*** DATASET CONTENT Section Begins ***
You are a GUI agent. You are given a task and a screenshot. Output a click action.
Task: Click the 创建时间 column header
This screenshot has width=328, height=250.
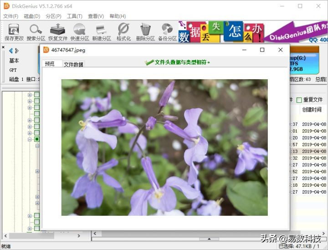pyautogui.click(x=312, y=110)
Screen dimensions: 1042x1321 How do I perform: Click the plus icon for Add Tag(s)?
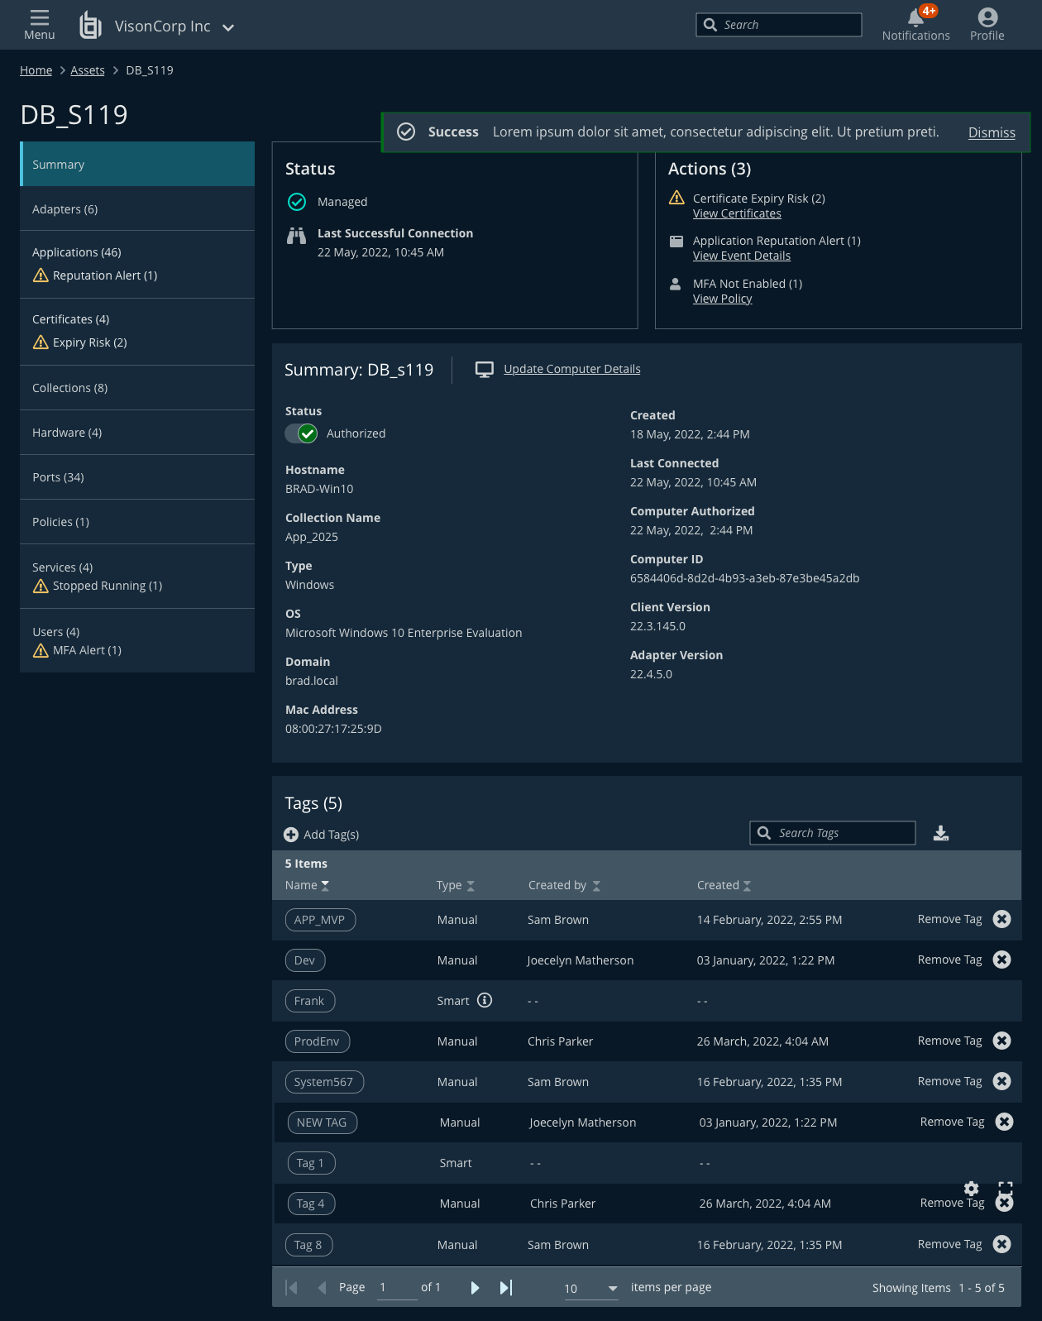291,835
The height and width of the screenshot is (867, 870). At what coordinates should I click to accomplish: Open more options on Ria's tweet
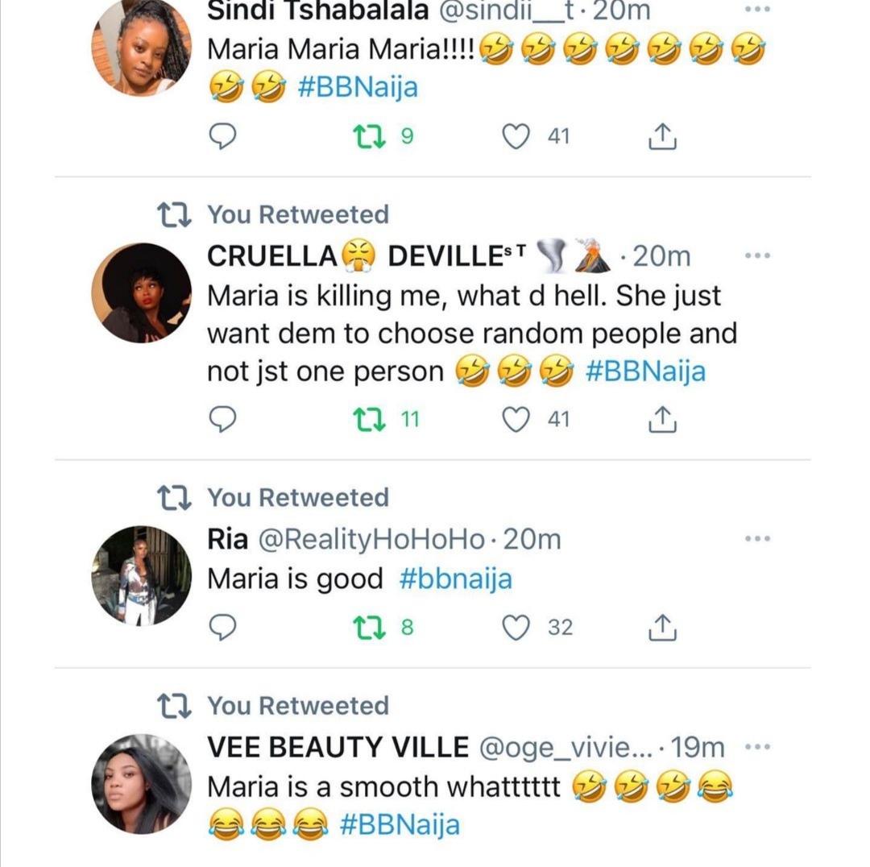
*** DATASET CONTENT Section Ends ***
Starting at the line that contains "This screenshot has width=328, height=250.", return every line through the end of the records above exactly as written, and return no pictures.

PROBLEM SOLUTION »
This screenshot has width=328, height=250.
pyautogui.click(x=312, y=110)
Screen dimensions: 1042x1321 How do I perform: Click the plus icon for Add Tag(s)?
291,835
The height and width of the screenshot is (867, 870). At what coordinates should I click to accomplish: Open more options on Ria's tweet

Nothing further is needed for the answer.